PROBLEM: Render every line of the records below as a JSON list of strings, with one string per line and blank lines omitted.

DATA LISTING:
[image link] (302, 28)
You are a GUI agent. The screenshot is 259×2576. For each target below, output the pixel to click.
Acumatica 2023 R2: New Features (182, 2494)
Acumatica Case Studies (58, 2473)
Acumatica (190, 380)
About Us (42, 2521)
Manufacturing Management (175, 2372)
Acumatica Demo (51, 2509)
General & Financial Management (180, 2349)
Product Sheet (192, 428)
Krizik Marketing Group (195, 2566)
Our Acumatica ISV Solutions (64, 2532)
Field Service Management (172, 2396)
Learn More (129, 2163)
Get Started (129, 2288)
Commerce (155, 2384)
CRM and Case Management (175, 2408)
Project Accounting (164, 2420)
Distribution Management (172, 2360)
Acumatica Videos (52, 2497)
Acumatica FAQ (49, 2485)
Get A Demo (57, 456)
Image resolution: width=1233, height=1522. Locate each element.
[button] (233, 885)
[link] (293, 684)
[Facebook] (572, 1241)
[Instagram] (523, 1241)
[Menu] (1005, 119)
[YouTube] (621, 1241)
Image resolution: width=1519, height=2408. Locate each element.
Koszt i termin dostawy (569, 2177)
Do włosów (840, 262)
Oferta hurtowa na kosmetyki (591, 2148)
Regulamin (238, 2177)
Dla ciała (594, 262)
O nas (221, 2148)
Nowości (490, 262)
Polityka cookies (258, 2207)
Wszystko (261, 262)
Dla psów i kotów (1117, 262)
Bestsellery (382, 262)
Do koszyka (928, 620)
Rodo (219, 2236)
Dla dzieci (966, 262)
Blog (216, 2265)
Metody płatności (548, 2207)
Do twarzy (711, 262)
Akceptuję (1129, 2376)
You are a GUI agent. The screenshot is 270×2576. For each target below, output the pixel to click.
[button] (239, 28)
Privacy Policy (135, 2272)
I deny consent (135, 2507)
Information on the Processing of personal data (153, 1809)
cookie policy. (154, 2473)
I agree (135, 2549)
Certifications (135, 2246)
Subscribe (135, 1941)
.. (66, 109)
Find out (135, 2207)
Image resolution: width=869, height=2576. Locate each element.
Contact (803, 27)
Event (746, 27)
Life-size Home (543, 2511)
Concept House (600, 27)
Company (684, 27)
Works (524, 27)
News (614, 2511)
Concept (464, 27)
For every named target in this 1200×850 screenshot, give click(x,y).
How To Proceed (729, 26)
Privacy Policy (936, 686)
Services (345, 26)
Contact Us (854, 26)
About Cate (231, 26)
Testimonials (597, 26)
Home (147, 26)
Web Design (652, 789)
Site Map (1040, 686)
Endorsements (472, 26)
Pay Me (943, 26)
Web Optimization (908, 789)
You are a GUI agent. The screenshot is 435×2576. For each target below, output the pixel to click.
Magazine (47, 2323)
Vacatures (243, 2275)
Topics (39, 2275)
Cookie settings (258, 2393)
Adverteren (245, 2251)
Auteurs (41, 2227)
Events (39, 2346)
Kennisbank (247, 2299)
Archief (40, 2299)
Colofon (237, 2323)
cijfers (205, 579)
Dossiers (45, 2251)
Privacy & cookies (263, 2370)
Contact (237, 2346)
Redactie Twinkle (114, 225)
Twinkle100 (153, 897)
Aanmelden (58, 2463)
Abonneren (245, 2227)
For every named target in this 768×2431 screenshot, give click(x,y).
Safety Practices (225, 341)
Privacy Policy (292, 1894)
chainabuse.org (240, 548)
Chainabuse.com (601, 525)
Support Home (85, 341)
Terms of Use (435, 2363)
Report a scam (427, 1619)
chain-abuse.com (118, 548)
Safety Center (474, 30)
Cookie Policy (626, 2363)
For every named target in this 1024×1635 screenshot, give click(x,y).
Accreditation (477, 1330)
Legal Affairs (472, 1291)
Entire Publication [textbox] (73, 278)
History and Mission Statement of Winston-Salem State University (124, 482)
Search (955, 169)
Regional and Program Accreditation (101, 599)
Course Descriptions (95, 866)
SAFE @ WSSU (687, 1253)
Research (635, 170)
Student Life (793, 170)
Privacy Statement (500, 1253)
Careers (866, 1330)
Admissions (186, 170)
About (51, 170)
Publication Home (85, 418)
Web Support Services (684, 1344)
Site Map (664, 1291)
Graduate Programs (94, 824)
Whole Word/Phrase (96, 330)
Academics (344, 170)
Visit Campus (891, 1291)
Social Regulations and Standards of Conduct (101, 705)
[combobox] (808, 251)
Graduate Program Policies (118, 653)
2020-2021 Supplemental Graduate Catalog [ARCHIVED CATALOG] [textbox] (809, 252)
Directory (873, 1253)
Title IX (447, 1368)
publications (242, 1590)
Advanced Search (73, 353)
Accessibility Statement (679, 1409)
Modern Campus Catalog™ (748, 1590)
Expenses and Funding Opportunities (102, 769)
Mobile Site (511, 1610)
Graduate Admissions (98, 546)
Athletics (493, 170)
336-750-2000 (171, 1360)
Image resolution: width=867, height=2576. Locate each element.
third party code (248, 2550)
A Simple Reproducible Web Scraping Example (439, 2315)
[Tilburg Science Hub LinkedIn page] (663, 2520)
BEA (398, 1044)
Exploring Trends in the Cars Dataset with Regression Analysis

RIGHT ANSWER:
[
  "[image link] (302, 28)",
  "You are a GUI agent. The screenshot is 259×2576. For each target below, output the pixel to click.",
  "Acumatica 2023 R2: New Features (182, 2494)",
  "Acumatica Case Studies (58, 2473)",
  "Acumatica (190, 380)",
  "About Us (42, 2521)",
  "Manufacturing Management (175, 2372)",
  "Acumatica Demo (51, 2509)",
  "General & Financial Management (180, 2349)",
  "Product Sheet (192, 428)",
  "Krizik Marketing Group (195, 2566)",
  "Our Acumatica ISV Solutions (64, 2532)",
  "Field Service Management (172, 2396)",
  "Learn More (129, 2163)",
  "Get Started (129, 2288)",
  "Commerce (155, 2384)",
  "CRM and Case Management (175, 2408)",
  "Project Accounting (164, 2420)",
  "Distribution Management (172, 2360)",
  "Acumatica Videos (52, 2497)",
  "Acumatica FAQ (49, 2485)",
  "Get A Demo (57, 456)",
  "Image resolution: width=1233, height=1522. Locate each element.",
  "[button] (233, 885)",
  "[link] (293, 684)",
  "[Facebook] (572, 1241)",
  "[Instagram] (523, 1241)",
  "[Menu] (1005, 119)",
  "[YouTube] (621, 1241)",
  "Image resolution: width=1519, height=2408. Locate each element.",
  "Koszt i termin dostawy (569, 2177)",
  "Do włosów (840, 262)",
  "Oferta hurtowa na kosmetyki (591, 2148)",
  "Regulamin (238, 2177)",
  "Dla ciała (594, 262)",
  "O nas (221, 2148)",
  "Nowości (490, 262)",
  "Polityka cookies (258, 2207)",
  "Wszystko (261, 262)",
  "Dla psów i kotów (1117, 262)",
  "Bestsellery (382, 262)",
  "Do koszyka (928, 620)",
  "Rodo (219, 2236)",
  "Dla dzieci (966, 262)",
  "Blog (216, 2265)",
  "Metody płatności (548, 2207)",
  "Do twarzy (711, 262)",
  "Akceptuję (1129, 2376)",
  "You are a GUI agent. The screenshot is 270×2576. For each target below, output the pixel to click.",
  "[button] (239, 28)",
  "Privacy Policy (135, 2272)",
  "I deny consent (135, 2507)",
  "Information on the Processing of personal data (153, 1809)",
  "cookie policy. (154, 2473)",
  "I agree (135, 2549)",
  "Certifications (135, 2246)",
  "Subscribe (135, 1941)",
  ".. (66, 109)",
  "Find out (135, 2207)",
  "Image resolution: width=869, height=2576. Locate each element.",
  "Contact (803, 27)",
  "Event (746, 27)",
  "Life-size Home (543, 2511)",
  "Concept House (600, 27)",
  "Company (684, 27)",
  "Works (524, 27)",
  "News (614, 2511)",
  "Concept (464, 27)",
  "For every named target in this 1200×850 screenshot, give click(x,y).",
  "How To Proceed (729, 26)",
  "Privacy Policy (936, 686)",
  "Services (345, 26)",
  "Contact Us (854, 26)",
  "About Cate (231, 26)",
  "Testimonials (597, 26)",
  "Home (147, 26)",
  "Web Design (652, 789)",
  "Site Map (1040, 686)",
  "Endorsements (472, 26)",
  "Pay Me (943, 26)",
  "Web Optimization (908, 789)",
  "You are a GUI agent. The screenshot is 435×2576. For each target below, output the pixel to click.",
  "Magazine (47, 2323)",
  "Vacatures (243, 2275)",
  "Topics (39, 2275)",
  "Cookie settings (258, 2393)",
  "Adverteren (245, 2251)",
  "Auteurs (41, 2227)",
  "Events (39, 2346)",
  "Kennisbank (247, 2299)",
  "Archief (40, 2299)",
  "Colofon (237, 2323)",
  "cijfers (205, 579)",
  "Dossiers (45, 2251)",
  "Privacy & cookies (263, 2370)",
  "Contact (237, 2346)",
  "Redactie Twinkle (114, 225)",
  "Twinkle100 (153, 897)",
  "Aanmelden (58, 2463)",
  "Abonneren (245, 2227)",
  "For every named target in this 768×2431 screenshot, give click(x,y).",
  "Safety Practices (225, 341)",
  "Privacy Policy (292, 1894)",
  "chainabuse.org (240, 548)",
  "Chainabuse.com (601, 525)",
  "Support Home (85, 341)",
  "Terms of Use (435, 2363)",
  "Report a scam (427, 1619)",
  "chain-abuse.com (118, 548)",
  "Safety Center (474, 30)",
  "Cookie Policy (626, 2363)",
  "For every named target in this 1024×1635 screenshot, give click(x,y).",
  "Accreditation (477, 1330)",
  "Legal Affairs (472, 1291)",
  "Entire Publication [textbox] (73, 278)",
  "History and Mission Statement of Winston-Salem State University (124, 482)",
  "Search (955, 169)",
  "Regional and Program Accreditation (101, 599)",
  "Course Descriptions (95, 866)",
  "SAFE @ WSSU (687, 1253)",
  "Research (635, 170)",
  "Student Life (793, 170)",
  "Privacy Statement (500, 1253)",
  "Careers (866, 1330)",
  "Admissions (186, 170)",
  "About (51, 170)",
  "Publication Home (85, 418)",
  "Web Support Services (684, 1344)",
  "Site Map (664, 1291)",
  "Graduate Programs (94, 824)",
  "Whole Word/Phrase (96, 330)",
  "Academics (344, 170)",
  "Visit Campus (891, 1291)",
  "Social Regulations and Standards of Conduct (101, 705)",
  "[combobox] (808, 251)",
  "Graduate Program Policies (118, 653)",
  "2020-2021 Supplemental Graduate Catalog [ARCHIVED CATALOG] [textbox] (809, 252)",
  "Directory (873, 1253)",
  "Title IX (447, 1368)",
  "publications (242, 1590)",
  "Advanced Search (73, 353)",
  "Accessibility Statement (679, 1409)",
  "Modern Campus Catalog™ (748, 1590)",
  "Expenses and Funding Opportunities (102, 769)",
  "Mobile Site (511, 1610)",
  "Graduate Admissions (98, 546)",
  "Athletics (493, 170)",
  "336-750-2000 (171, 1360)",
  "Image resolution: width=867, height=2576. Locate each element.",
  "third party code (248, 2550)",
  "A Simple Reproducible Web Scraping Example (439, 2315)",
  "[Tilburg Science Hub LinkedIn page] (663, 2520)",
  "BEA (398, 1044)",
  "Exploring Trends in the Cars Dataset with Regression Analysis"
]